== Text segment

Hyperparameter optimization

Mateusz Baran 2024-08-03

Introduction

This example shows how to automatically select the best values of hyperparameters of optimization procedures such as retraction, vector transport, size of memory in L-BFGS or line search coefficients. Hyperparameter optimization relies on the Optuna [ASY+19] Python library because it is much more advanced than similar Julia projects, offering Bayesian optimization with conditional hyperparameters and early stopping.

General definitions

Here are some general definitions that you will most likely be able to directly use for your problem without any changes. Just remember to install optuna, for example using CondaPkg Julia library.

using Manifolds, Manopt
using PythonCall
using BenchmarkTools
using LineSearches

# This script requires optuna to be available through PythonCall
# You can install it for example using
# using CondaPkg
# ]conda add optuna

optuna = pyimport("optuna")

norm_inf(M::AbstractManifold, p, X) = norm(X, Inf)

# TTsuggest_ structs collect data from a calibrating optimization run
# that is handled by compute_pruning_losses function

struct TTsuggest_int
    suggestions::Dict{String,Int}
end
function (s::TTsuggest_int)(name::String, a, b)

====
== Stored rows

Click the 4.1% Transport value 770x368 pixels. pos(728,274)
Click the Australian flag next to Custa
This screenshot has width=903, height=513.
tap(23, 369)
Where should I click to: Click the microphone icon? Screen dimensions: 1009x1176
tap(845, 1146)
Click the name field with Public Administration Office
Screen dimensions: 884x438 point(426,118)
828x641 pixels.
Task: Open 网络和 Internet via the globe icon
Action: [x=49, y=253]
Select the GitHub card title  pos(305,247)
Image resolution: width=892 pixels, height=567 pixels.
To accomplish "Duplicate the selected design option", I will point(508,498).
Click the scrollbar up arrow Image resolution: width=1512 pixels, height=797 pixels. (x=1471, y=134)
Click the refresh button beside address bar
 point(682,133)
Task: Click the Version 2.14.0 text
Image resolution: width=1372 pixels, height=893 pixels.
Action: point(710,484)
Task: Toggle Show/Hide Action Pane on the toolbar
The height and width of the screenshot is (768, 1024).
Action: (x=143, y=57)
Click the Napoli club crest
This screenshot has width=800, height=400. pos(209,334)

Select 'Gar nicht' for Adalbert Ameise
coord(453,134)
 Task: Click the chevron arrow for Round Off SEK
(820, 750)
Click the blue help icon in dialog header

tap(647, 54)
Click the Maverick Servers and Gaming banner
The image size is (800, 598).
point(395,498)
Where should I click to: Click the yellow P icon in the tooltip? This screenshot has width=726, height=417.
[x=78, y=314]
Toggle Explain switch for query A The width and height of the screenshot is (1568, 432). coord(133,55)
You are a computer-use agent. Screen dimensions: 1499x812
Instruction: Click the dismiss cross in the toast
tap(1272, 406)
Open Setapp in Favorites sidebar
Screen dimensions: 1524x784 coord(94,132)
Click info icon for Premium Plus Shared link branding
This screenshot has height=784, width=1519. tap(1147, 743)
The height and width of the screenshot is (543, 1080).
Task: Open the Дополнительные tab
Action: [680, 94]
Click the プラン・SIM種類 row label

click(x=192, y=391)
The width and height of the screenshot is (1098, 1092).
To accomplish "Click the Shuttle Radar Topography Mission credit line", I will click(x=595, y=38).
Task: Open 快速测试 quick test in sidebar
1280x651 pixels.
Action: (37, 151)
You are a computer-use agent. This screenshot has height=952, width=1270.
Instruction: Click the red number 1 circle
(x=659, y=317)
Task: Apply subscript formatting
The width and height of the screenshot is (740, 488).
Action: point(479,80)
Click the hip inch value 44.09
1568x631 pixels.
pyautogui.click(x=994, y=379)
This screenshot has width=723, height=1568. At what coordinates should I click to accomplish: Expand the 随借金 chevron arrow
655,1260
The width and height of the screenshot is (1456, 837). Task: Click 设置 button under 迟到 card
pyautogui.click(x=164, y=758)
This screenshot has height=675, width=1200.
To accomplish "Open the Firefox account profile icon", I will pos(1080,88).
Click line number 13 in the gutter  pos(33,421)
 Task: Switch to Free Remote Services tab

====

Problem to work on: Copy the hyperparameter optimization text between "Mateusz Baran 2024-08-03" and "CondaPkg Julia library.", inclusive, renaming "early stopping" to "pruning" throughout.

Result of this task:
Mateusz Baran 2024-08-03

Introduction

This example shows how to automatically select the best values of hyperparameters of optimization procedures such as retraction, vector transport, size of memory in L-BFGS or line search coefficients. Hyperparameter optimization relies on the Optuna [ASY+19] Python library because it is much more advanced than similar Julia projects, offering Bayesian optimization with conditional hyperparameters and pruning.

General definitions

Here are some general definitions that you will most likely be able to directly use for your problem without any changes. Just remember to install optuna, for example using CondaPkg Julia library.